- Dauki Union Location within Bangladesh
- Coordinates: 23°47′19″N 88°57′35″E﻿ / ﻿23.7886°N 88.9598°E
- Country: Bangladesh
- Division: Khulna Division
- District: Chuadanga District
- Upazila: Alamdanga Upazila

Area
- • Total: 10.87 km^{2} (4.20 sq mi)

Population (2011)
- • Total: 17,319
- • Density: 1,593/km^{2} (4,127/sq mi)
- Time zone: UTC+6 (BST)

= Dauki Union =

Dauki Union is a rural union under the Alamdanga Upazila of Chuadanga District in Bangladesh. The union is located about 30 kilometers east of Chuadanga town.

==Geography==
Dauki Union is bordered by the Alamdanga Municipality to the north, the Hatboalia Union to the south, the Dohakula and Paschim Dighaldi Unions to the east, and the Jibannagar Upazila of Chuadanga District to the west. The union is situated at an average elevation of 14 meters above sea level and covers an area of approximately 10.87 square kilometers.

==Demographics==
According to the 2011 Bangladesh census, Dauki Union had a population of 17,319, with a male-to-female ratio of 51.48:48.52. The literacy rate in the union is approximately 50.2%.

==Economy==
Agriculture is the primary source of income in Dauki Union. The union is known for the production of various crops such as paddy, wheat, jute, and vegetables. Besides, the village produces many handicrafts like hand-loom sarees, Nakshi kantha, and bamboo products. There are also several small and medium-sized enterprises in the union.

==Transportation==
Dauki Union is connected by roads to nearby towns and cities. The Alamdanga-Dohakula road passes through the union.
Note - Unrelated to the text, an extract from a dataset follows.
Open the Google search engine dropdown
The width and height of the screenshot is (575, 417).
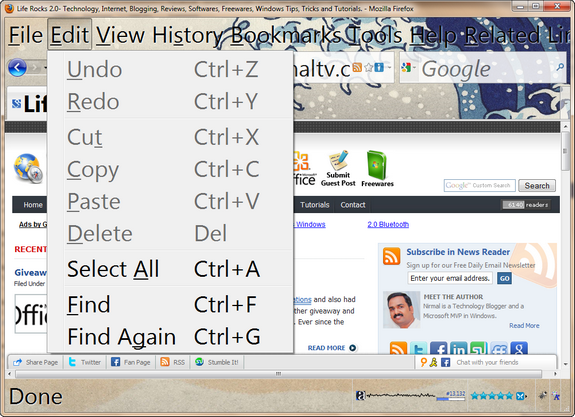408,67
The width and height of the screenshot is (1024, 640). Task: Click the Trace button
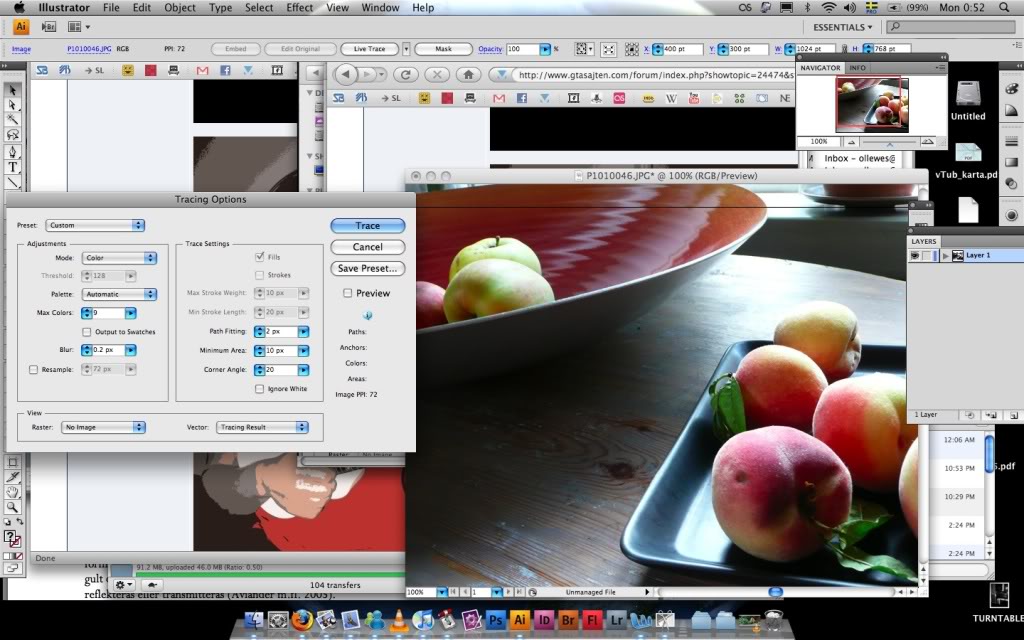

Several local bus services operate in the area.

==Education==
Dauki Union has several primary schools, one high school, and a madrasa.

==Healthcare==
Dauki Union has one union health center and several private clinics. The union health center provides basic health services to the people of the union.

==Tourism==
Dauki Union is home to a number of natural attractions. The most famous among them is the Dauki River, which attracts tourists throughout the year. Besides, the union has several historical mosques, including the Dauki Mosque, which is a popular pilgrimage site for Muslims.